Der Weg zu höherer Lebensdauer von Batteriezellen

Mehr Nachhaltigkeit in der Elektromobilität durch Anwendung von neuen Methoden zur Verbesserung der Batterielebensdauer

© Fraunhofer IFAM
Durch Messung der sog. dynamischen Impedanz der Batteriezellen lässt sich deren Zustand während des Ladevorgangs direkt bestimmen.

Im Fraunhofer Attract-Projekt »ProLIBs: Ein Ausweis für Batteriezellen« wird die Lebensdauer von Batterien für Elektrofahrzeuge und andere Anwendungen vorhergesagt und verbessert. Die neue Methode zur Lebensdauerprognose basiert auf einer Kombination von Messungen der Batterieeigenschaften und Modellen des Verhaltens von Batteriezellen. Diese Messungen können direkt während der Nutzung einer Batterie z.B. im Elektroauto durchgeführt werden. Durch Anwendung dieser Methode zur präziseren Lebensdauerprognose von Hochenergie-LithiumionenBatteriezellen und anderen Zelltypen wie Festkörperbatterien im Batteriemanagementsystem (BMS) ist es möglich, mit optimalen Lade- und Entladeprofilen eine erhöhte Lebensdauer zu erreichen.

 

Ein neuer Ansatz zur Beschreibung des Alterungszustands von Batterien

Bisherige Ansätze zur Beschreibung des Alterungszustands (SOH) einer Batteriezelle basieren entweder auf multiphysikalischer reduzierter Modellierung, d.h. auf Simulationen, die eine vereinfachte Beschreibung des Batteriesystems und des Zersetzungsprozesses darstellen, oder auf experimenteller Extrapolation der Zyklenlebensdauer der Batteriezellen. Diese ermittelt den empirischen Zusammenhang zwischen der gemessenen Impedanz einer Zelle und der Performance (Energie und Leistung) der Batterie.

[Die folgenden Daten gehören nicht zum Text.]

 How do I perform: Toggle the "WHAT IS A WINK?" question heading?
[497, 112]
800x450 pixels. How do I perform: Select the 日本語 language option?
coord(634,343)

Im Falle der multiphysikalischen Modellierung benötigt man die Kenntnis über alle notwendigen Detailprozesse für jeden Zelltyp, die teilweise noch gar nicht bekannt oder unverstanden sind. Außerdem muss zur Übertragung auf eine neue Zellchemie der gesamte Beschreibungsprozess erneut durchgeführt werden, was einen erheblichen Aufwand mit sich bringt. Dies ist auch bei der Extrapolation aus Messungen der Fall, da hier für alle zu beschreibenden Zelltypen alle existierenden Umgebungsbedingungen (Temperatur, Druck, etc.) der komplette Messaufwand durchgeführt werden muss. Dabei ist z.B. eine ortsaufgelöste Beschreibung der Temperaturverteilung innerhalb einer Zelle noch nicht einmal berücksichtigt.

Der am Fraunhofer IFAM entwickelte neue Ansatz besteht darin, die Lebensdauer von Batteriezellen anhand eines Modells zu beschreiben, das auf einem begrenzten Kenntnisstand zur Zellchemie beruht.

Hierfür werden mathematische Modelle für nichtlineares Verhalten mit »Memory«-Effekten (sog. Volterra-Reihen) zur Beschreibungen der Zelleigenschaften verwendet. Dieser Ansatz bietet den Vorteil, dass die Ausgabe des Systems von der Eingabe in das System zu allen Zeiten abhängt, das System also ein Gedächtnis über alle vorherigen Vorgänge erhält. Das ist zur Beschreibung des Alterungsprozesses unerlässlich, da der Zustand der Zelle direkt von allen Einflüssen abhängt denen die Batteriezellen in ihrem Leben ausgesetzt war.

Durch Messung der Impedanz der Batteriezellen während des Einsatzes (dynamische Impedanzspektroskopie) wird es dabei möglich, die diese Volterra-Kerne zur Beschreibung des nichtlinearen Verhaltens der Zellen direkt zu messen. Mit Hilfe dieser mathematischen Darstellung können auch nicht gemessene Zustände berücksichtigt werden, wodurch die Übertragbarkeit auf andere Umgebungsbedingungen und Zelltypen ermöglicht wird.

 

Anwendung in Batteriemanagementsystemen (BMS)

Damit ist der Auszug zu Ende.